Parece que ese comité fue una buena idea, pues hoy, éste es todavía el sistema político vigente en todo el globo. Nuestras propuestas se centraron desde el principio en cambiar el mundo. Propusimos que las empresas tuvieran que pagar al estado menos impuestos y que en su lugar, esa riqueza fuera a parar a manos del trabajador, lo cuál aumentaría el poder adquisitivo del mismo, haciendo que la economía fluya. Esto era posible, pues se había reducido de manera increíble los costes de cada Estado, eliminando parásitos. Prohibimos a las empresas las emisiones dañinas para el medio ambiente y creamos un plan medioambiental con estricta normativa en cuanto a desplazamientos corporativos que, aunque redujo la cantidad de compañías aéreas y el masivo negocio de la aviación “Low Cost” en general, contribuyó significativamente a la mejora del aire que respiramos hoy. Eliminamos el negocio de explotación de vidas animales, prohibiendo la sobreproducción de carne y educando a la población para entender que los recursos del planeta no dan abasto si todos queremos comer pollo todos los días. Poco a poco, conforme la tecnología avanzaba hacia la producción de carne sintética, las empresas cárnicas fueron desapareciendo, evitando el sufrimiento de los animales, aportando una mejora nunca vista a la dieta de la población y reduciendo de una manera increíble las emisiones de CO2. Por supuesto se abolieron los amiguismos y nunca más se volvió a adjudicar un contrato sin unas bases sólidas. Hicimos que todas las empresas dedicadas a la generación y distribución de energía eléctrica y agua (las únicas que quedan hoy de aquellos tiempos) pasaran a ser de la ciudadanía, prohibiendo negocios en base a primeras necesidades. Abolimos las guerras en todo el globo y por ende la fabricación de estúpidas armas, que de nada servían en un mundo en el que ya no existían soldados.

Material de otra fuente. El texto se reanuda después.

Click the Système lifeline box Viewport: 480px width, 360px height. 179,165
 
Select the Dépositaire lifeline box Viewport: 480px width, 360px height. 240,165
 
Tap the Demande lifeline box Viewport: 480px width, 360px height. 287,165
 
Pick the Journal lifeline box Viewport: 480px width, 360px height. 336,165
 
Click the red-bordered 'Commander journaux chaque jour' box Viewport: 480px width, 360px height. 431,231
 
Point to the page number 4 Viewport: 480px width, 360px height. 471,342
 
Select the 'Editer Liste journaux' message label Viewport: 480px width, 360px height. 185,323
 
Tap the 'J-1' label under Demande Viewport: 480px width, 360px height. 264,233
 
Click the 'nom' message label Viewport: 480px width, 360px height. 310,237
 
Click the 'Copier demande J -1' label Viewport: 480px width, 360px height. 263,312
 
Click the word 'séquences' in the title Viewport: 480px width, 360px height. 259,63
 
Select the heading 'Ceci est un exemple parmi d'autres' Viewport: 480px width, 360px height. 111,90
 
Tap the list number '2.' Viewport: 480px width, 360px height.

En definitiva, creamos unas normas básicas, lógicas y respetuosas para la vida y para el planeta. Nos llevó 30 años de trabajo, ¿pero tan difícil era hacer algo tan necesario?

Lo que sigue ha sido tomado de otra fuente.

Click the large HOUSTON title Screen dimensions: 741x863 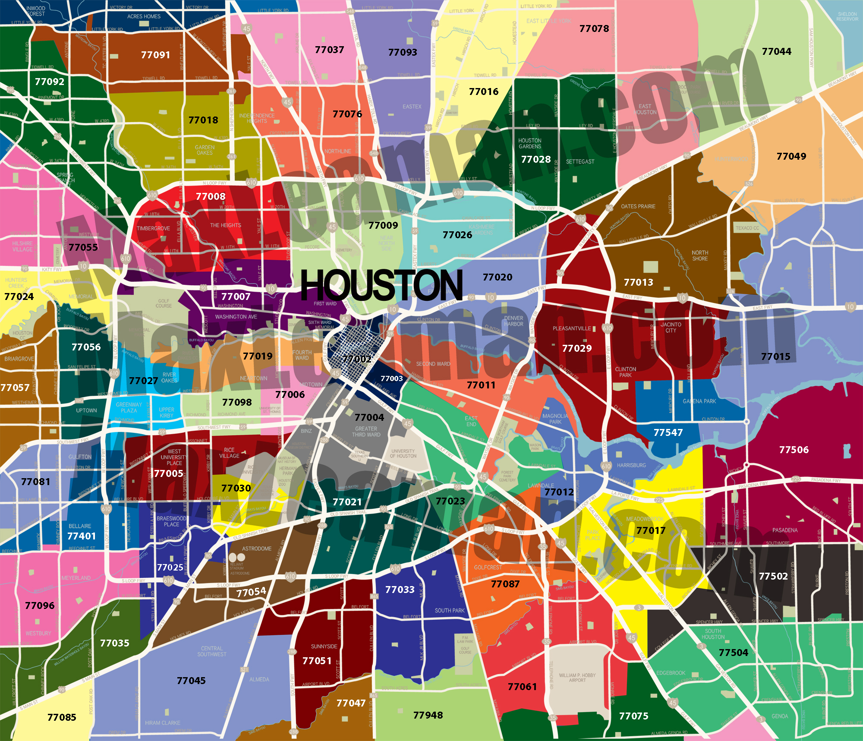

Hoy, por suerte, un mundo como el del 2020 es inconcebible. Somos otra cosa. La gente que más tiene comparte sus bienes. No se puede entender la explotación de recursos naturales. No se concibe la existencia de una clase “mandataria” de gente sin oficio ni beneficio, llevándonos continuamente al desastre como lo hacían los políticos en aquella época. Pero sobre todo, no se comprende cómo podíamos vivir en un mundo terriblemente herido por culpa de la avaricia humana.

La educación durante el confinamiento nos salvó y yo doy gracias a la chispa en los ojos de mi padre.


Madrid, 5 de marzo de 2090.
Expresidente del Comité Internacional de la Ciudadanía.